Mais le chef-d'œuvre des architectes de la pyramide de Khéops est la grande galerie qui conduit à la chambre intérieure. Elle mesure 8 mètres de haut et 2 de large, minutieusement calculés. La chambre elle-même est de granit, le sarcophage, qui contenait les restes du pharaon, de porphyre. "Il y a quelque chose de fantastique dans cette conception d'un plan presque irréalisable et mis, malgré tout, à exécution. On ne peut l'expliquer que par une concentration de toutes les forces vives du pays sur un seul point, ce qui ne s'est jamais renouvelé d'une façon si intense dans tout le cours de l'histoire humaine."

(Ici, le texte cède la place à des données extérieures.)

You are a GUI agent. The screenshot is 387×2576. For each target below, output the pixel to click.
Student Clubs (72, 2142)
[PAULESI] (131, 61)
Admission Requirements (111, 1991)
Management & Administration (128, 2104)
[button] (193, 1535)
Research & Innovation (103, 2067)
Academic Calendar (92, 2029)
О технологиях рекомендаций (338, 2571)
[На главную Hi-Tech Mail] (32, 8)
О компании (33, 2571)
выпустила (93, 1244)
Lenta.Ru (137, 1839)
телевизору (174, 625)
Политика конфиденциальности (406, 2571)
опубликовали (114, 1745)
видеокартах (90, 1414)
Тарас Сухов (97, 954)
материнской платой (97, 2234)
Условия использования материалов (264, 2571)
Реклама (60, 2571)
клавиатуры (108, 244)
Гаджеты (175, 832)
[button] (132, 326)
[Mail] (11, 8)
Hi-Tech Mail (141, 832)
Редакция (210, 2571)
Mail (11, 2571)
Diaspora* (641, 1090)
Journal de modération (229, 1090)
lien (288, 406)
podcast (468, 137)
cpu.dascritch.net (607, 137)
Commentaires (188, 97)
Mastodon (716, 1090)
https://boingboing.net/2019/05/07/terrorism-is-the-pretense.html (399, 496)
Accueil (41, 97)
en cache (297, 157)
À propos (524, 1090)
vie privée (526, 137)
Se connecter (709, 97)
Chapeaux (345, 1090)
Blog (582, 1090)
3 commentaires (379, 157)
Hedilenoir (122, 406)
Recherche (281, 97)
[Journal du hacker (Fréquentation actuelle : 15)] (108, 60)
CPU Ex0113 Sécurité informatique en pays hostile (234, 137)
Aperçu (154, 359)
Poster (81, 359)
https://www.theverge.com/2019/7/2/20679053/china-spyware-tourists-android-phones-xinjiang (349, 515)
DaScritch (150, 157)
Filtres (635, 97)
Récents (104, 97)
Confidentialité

La grandeur excessive des pyramides étonne parce qu'elle dépasse toute mesure. Destinées à être les tombeaux des pharaons, représentants de la plus haute dignité sur terre, elles s'élançaient fièrement vers le ciel, là, précisément où s'arrête la vie de la nature et où commence la mort du désert immense. Avec quelle majesté ne devaient-elles pas se dresser au milieu des sables, alors que le temps et les hommes ne les avaient pas encore déshonorées, les deux premières, toutes brillantes sous leur revêtement de calcaire blanc ou jaune, la troisième étincelante sous son granit rose, au milieu d'un massif de pyramides plus petites qu'elles dominaient comme des dômes protecteurs !
Les pyramides proviennent donc des tombeaux primitifs de l'ancien empire ou mastabas, constructions quadrangulaires aux parois obliques dont la forme rappelle les tas de pierres que l'on devait accumuler sur les sépulcres antiques, pour les protéger. Mastabas signifie "banc" en arabe, à cause de sa ressemblance avec ce meuble. Il était destiné au même usage que la pyramide : former et recouvrir une chambre sépulcrale où reposait le cadavre couché dans un sarcophage de bois ou de pierre. Il se composait d'une chambre profonde à laquelle conduisait un puits qui mesurait parfois jusqu'à 30 mètres et dont l'ouverture se trouvait à la base ou au sommet du revêtement de pierre.
Il possédait en outre une petite pièce ou un couloir (le serdab) dans lequel se dressait la statue du mort. À l'ouest, tournée vers le royaume des morts, on simulait une fausse porte avec inscriptions et peintures qui nous font connaître le nom, la dignité, les biens, les officiers et les serviteurs du défunt. Ces inscriptions sont d'une importance capitale au point de vue scientifique,car elles nous permettent de reconstituer peu à peu l'histoire de l'époque. (…)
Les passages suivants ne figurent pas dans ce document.